Longreach, museums and children

Having left Barcaldine armed with the Best Hot Cross Buns ever and only a relatively short drive to Longreach, we reached this Outback hub with one purpose- to get a phone with better reception than our stupid Vodafone supported ones. The Grey Nomads had imparted their infinite wisdom upon us and we dutifully purchased a Telstra Bluetick phone from the Longreach Newsagency. Instant mobile reception.

With the choice of two caravan parks in town, we initially went for the one with a full page ad in the tourist brochure we’d picked up extolling its virtues of friendly service and shady sites. The unwashed body and general dirtiness smell that hit me in the face as I walked into the reception ‘hut’ caused me to turn straight around (if you can’t keep your reception area even slightly clean, I can’t imagine the amenities block fair much better), and we went with the one recommended by Lonely Planet. It was here, at the Longreach Tourist Park, that we had confirmation of something I had secretly believed since Carnarvon Gorge- we were two weeks too early for the Outback. We had planned to do the fireside readings of Banjo Patterson, a paddle steamer cruise up the Thomson River and lots of other kitsch Outbacky things. But it was the 22nd of March, not the 1st of April when “the season starts”… Someone forgot to tell the flies though, they were also a bit early and in their thousands outside our campervan. Anyway, all the Longreach-ians were very cheerful about letting us know so it was hard to put on my ‘just do it’ teacher face. Lucky for us the caravan park had a pool so we spent the rest of our first day in Longreach escaping the incredible heat and flies (but not the Grey Nomads) splashing around in it.

A model T Ford like the one Fysh and McGuiness used to travel from Central Queensland to Darwin.

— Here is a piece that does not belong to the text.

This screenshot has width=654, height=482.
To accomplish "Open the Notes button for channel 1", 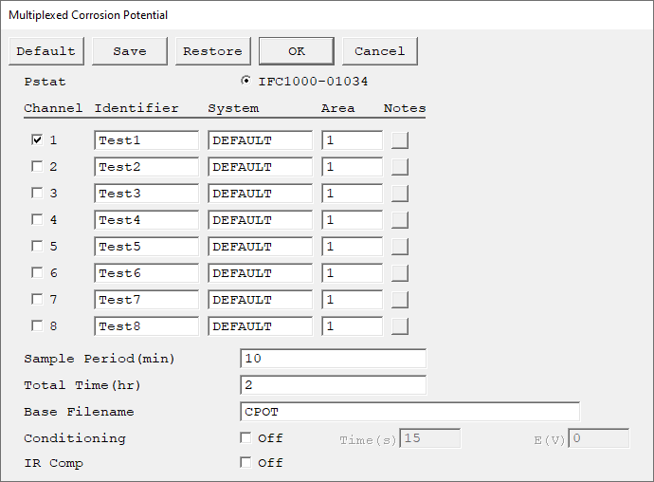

The next day we started our off-season Longreach tour with the Qantas Founders Museum. I wasn’t particularly excited about this, but since it was airconditioned and fly free, I was willing to take one for the team. It started with a pretty cool short film about what Qantas means to the Outback and Australia in general, and despite the bad press they’ve received lately, I’ll admit I had a tear in my eye and couldn’t wait to pay exorbitant prices next time I flew anywhere with them. The kids ran around like headless chooks for about an hour infuriating us and the other three people in the museum, until we admitted defeat (the naughty corner wasn’t working) and went to the cafĂ© within the complex for some food. They calmed down after some lunch, and again I was pleasantly surprised at the quality (and portion size) of our food- this restaurant was also clearly a local favourite, with quite a few tables taken up with big groups of Longreachians (identifiable by their RM Williams and smug ‘I’m so glad it’s not the 1st of April yet’ looks). 

The first Qantas plane.

More planes.

Anyway, we went back into the museum, Caesar fell asleep in the pram, Marguerite was happy to play with the toys in the Childrens’ Corner, and Fiela and I could finally look and learn in peace. The Qantas Founders Museum is excellent. I think that most of its success is that it has a clear story to tell: instead of being just about planes and airports, it’s about the hardships suffered and the resolve of Fysh and McGuiness, the Qantas founders. The story of two WWI mates who left as horseman and returned to the Outback pilots, had an idea and made it a reality is quite amazing. Even their initial effort to drive in a modified FJ Holden ute (or bakkie) through the centre of Queensland to Darwin, making their own roads, bridges and bush repairs as they went is astounding. Interactive visual displays, multimedia and original planes, cars, even uniforms and first hand accounts of events and a general history of the region and life in the Outback make it really interesting. Of course, since it wasn’t ‘the season’ we missed the one tour you could take of a Boeing 747 scheduled that day. Feeling our minds had been broadened and enriched, we went back to the Uys Huis and the pool.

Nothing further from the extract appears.